-- INFORMATION GIVEN follows --

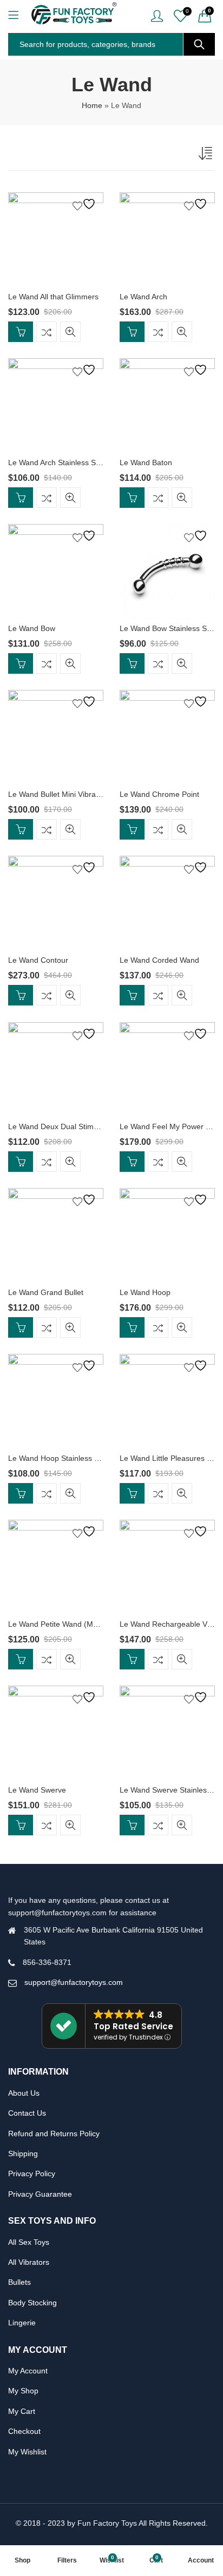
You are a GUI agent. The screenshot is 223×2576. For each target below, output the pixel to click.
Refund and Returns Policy (54, 2133)
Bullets (19, 2282)
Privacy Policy (31, 2173)
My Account (28, 2370)
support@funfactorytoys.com (73, 1982)
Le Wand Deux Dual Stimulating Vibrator (77, 1126)
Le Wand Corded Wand (159, 960)
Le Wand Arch (143, 296)
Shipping (23, 2153)
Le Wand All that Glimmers (53, 296)
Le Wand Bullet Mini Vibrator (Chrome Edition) (87, 794)
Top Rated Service (133, 2026)
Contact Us (27, 2113)
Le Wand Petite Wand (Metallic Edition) (74, 1624)
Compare (46, 331)
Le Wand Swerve (37, 1790)
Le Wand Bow (31, 628)
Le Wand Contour (38, 960)
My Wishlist (27, 2451)
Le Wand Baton (146, 462)
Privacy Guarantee (40, 2194)
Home (92, 105)
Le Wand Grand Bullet (45, 1292)
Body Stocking (32, 2302)
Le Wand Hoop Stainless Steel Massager (78, 1458)
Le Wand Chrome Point (159, 794)
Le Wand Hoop (145, 1292)
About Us (24, 2093)
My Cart (21, 2411)
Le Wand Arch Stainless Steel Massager (76, 462)
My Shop (23, 2390)
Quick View (70, 331)
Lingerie (22, 2322)
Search (199, 44)
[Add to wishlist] (85, 204)
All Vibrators (28, 2262)
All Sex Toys (28, 2242)
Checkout (24, 2431)
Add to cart (20, 331)
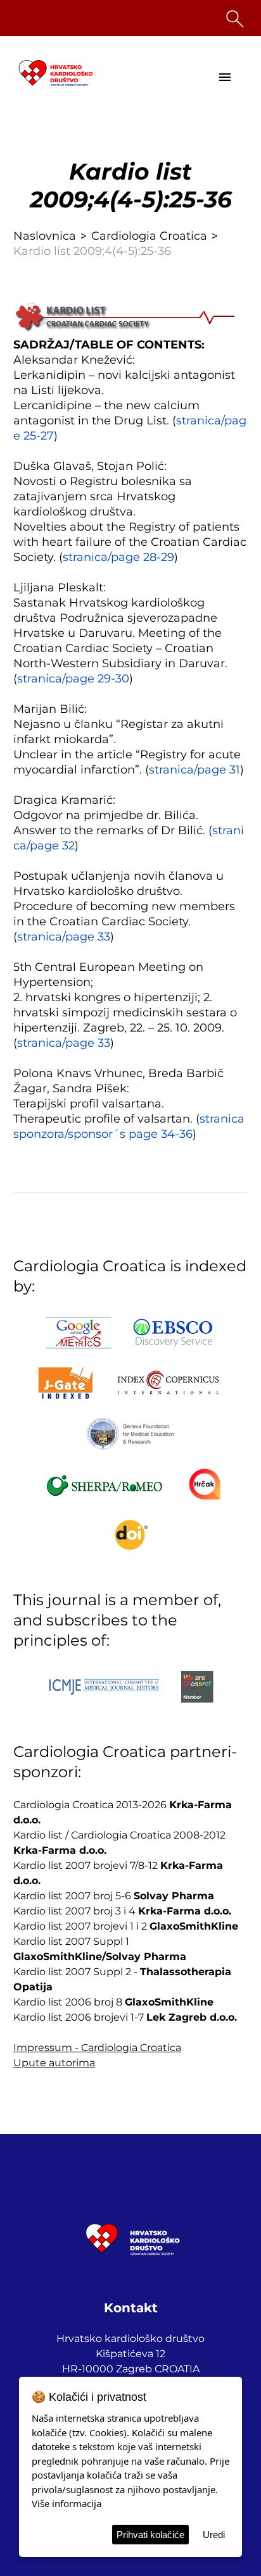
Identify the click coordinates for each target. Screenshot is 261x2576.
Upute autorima (54, 2063)
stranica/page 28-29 (118, 557)
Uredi (214, 2534)
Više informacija (66, 2503)
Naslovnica (44, 236)
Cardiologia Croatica (149, 236)
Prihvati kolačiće (150, 2534)
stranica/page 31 (194, 770)
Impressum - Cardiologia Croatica (97, 2048)
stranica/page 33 (63, 937)
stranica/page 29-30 (73, 679)
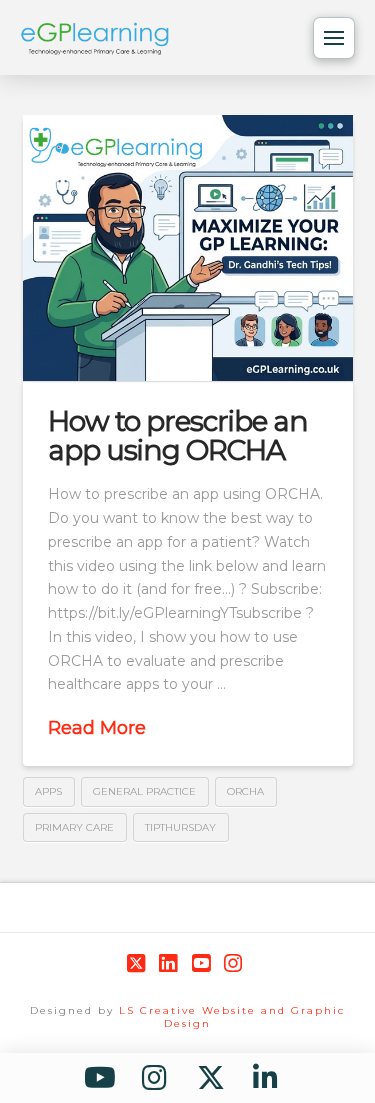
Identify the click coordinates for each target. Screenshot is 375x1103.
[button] (334, 38)
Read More (97, 728)
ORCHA (245, 791)
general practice (144, 791)
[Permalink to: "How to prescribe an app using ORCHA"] (188, 248)
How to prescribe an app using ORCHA (178, 435)
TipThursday (180, 827)
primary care (74, 827)
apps (48, 791)
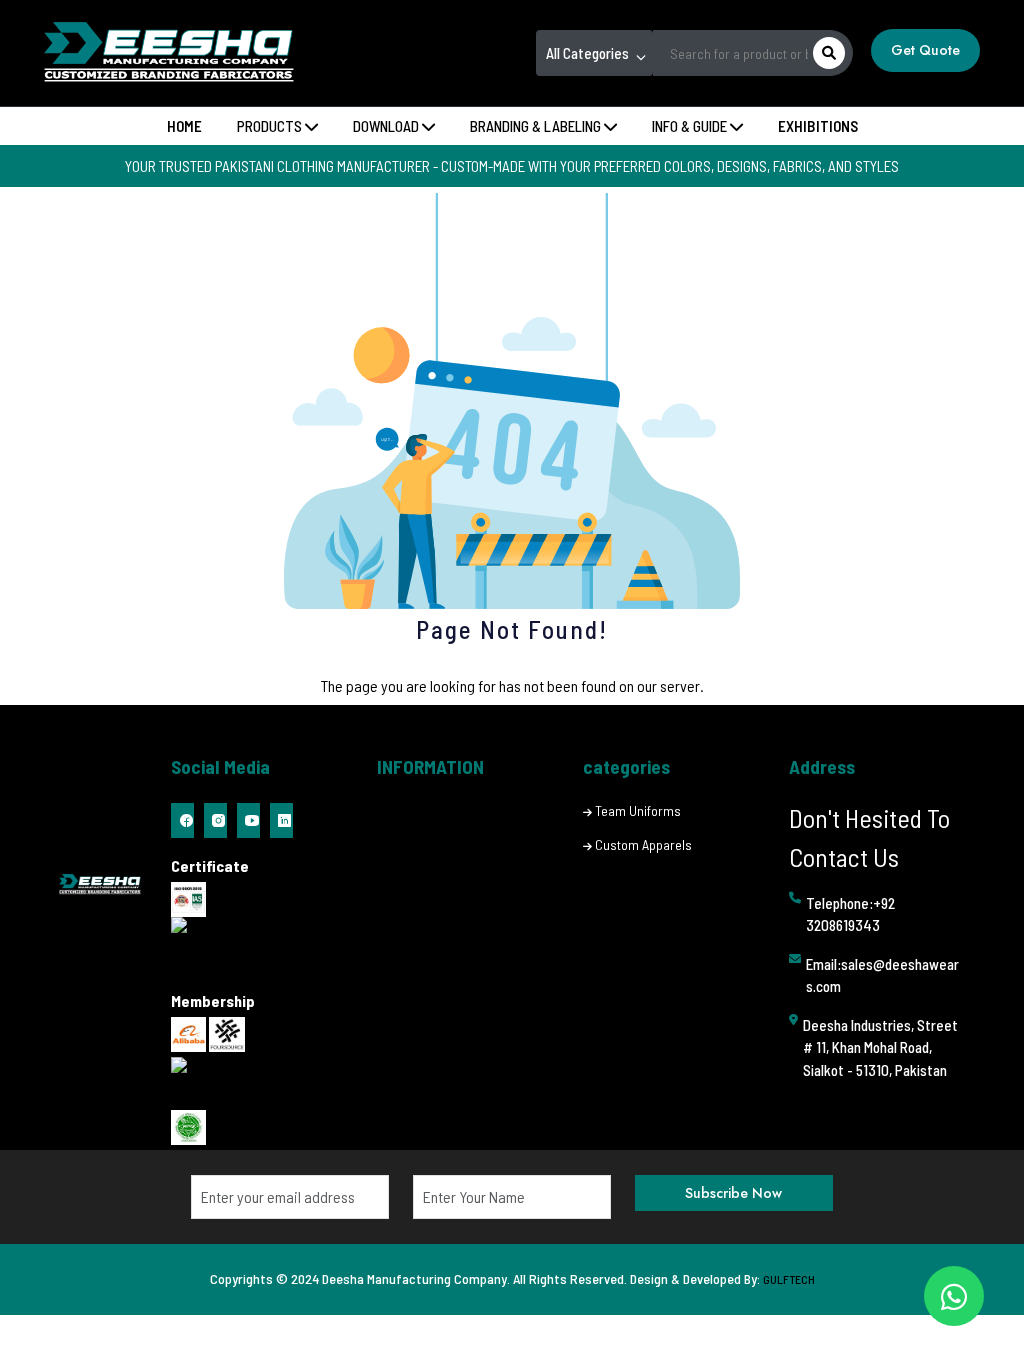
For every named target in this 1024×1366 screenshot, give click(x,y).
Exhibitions (818, 126)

-- INFORMATION GIVEN concluded --

* WORK REQUIRED:
Could you repeat all of the entries exactly, without any of the images?

* FINISHED EXERCISE:
You are a GUI agent. The screenshot is 223×2576. For each target below, output the pixel to click.
Refund and Returns Policy (54, 2133)
Bullets (19, 2282)
Privacy Policy (31, 2173)
My Account (28, 2370)
support@funfactorytoys.com (73, 1982)
Le Wand Deux Dual Stimulating Vibrator (77, 1126)
Le Wand Corded Wand (159, 960)
Le Wand Arch (143, 296)
Shipping (23, 2153)
Le Wand All that Glimmers (53, 296)
Le Wand Bullet Mini Vibrator (Chrome Edition) (87, 794)
Top Rated Service (133, 2026)
Contact Us (27, 2113)
Le Wand Petite Wand (Metallic Edition) (74, 1624)
Compare (46, 331)
Le Wand Swerve (37, 1790)
Le Wand Bow (31, 628)
Le Wand Contour (38, 960)
My Wishlist (27, 2451)
Le Wand Baton (146, 462)
Privacy Guarantee (40, 2194)
Home (92, 105)
Le Wand Grand Bullet (45, 1292)
Body Stocking (32, 2302)
Le Wand Hoop Stainless Steel Massager (78, 1458)
Le Wand Chrome Point (159, 794)
Le Wand Hoop (145, 1292)
About Us (24, 2093)
My Cart (21, 2411)
Le Wand Arch Stainless Steel Massager (76, 462)
My Shop (23, 2390)
Quick View (70, 331)
Lingerie (22, 2322)
Search (199, 44)
[Add to wishlist] (85, 204)
All Vibrators (28, 2262)
All Sex Toys (28, 2242)
Checkout (24, 2431)
Add to cart (20, 331)
Identify the click coordinates for each target. Screenshot is 261x2576.
Upute autorima (54, 2063)
stranica/page 28-29 (118, 557)
Uredi (214, 2534)
Više informacija (66, 2503)
Naslovnica (44, 236)
Cardiologia Croatica (149, 236)
Prihvati kolačiće (150, 2534)
stranica/page 31 (194, 770)
Impressum - Cardiologia Croatica (97, 2048)
stranica/page 33 (63, 937)
stranica/page 29-30 (73, 679)
Identify the click coordinates for each target. Screenshot is 375x1103.
[button] (334, 38)
Read More (97, 728)
ORCHA (245, 791)
general practice (144, 791)
[Permalink to: "How to prescribe an app using ORCHA"] (188, 248)
How to prescribe an app using ORCHA (178, 435)
TipThursday (180, 827)
primary care (74, 827)
apps (48, 791)
For every named target in this 1024×1366 screenshot, give click(x,y).
Exhibitions (818, 126)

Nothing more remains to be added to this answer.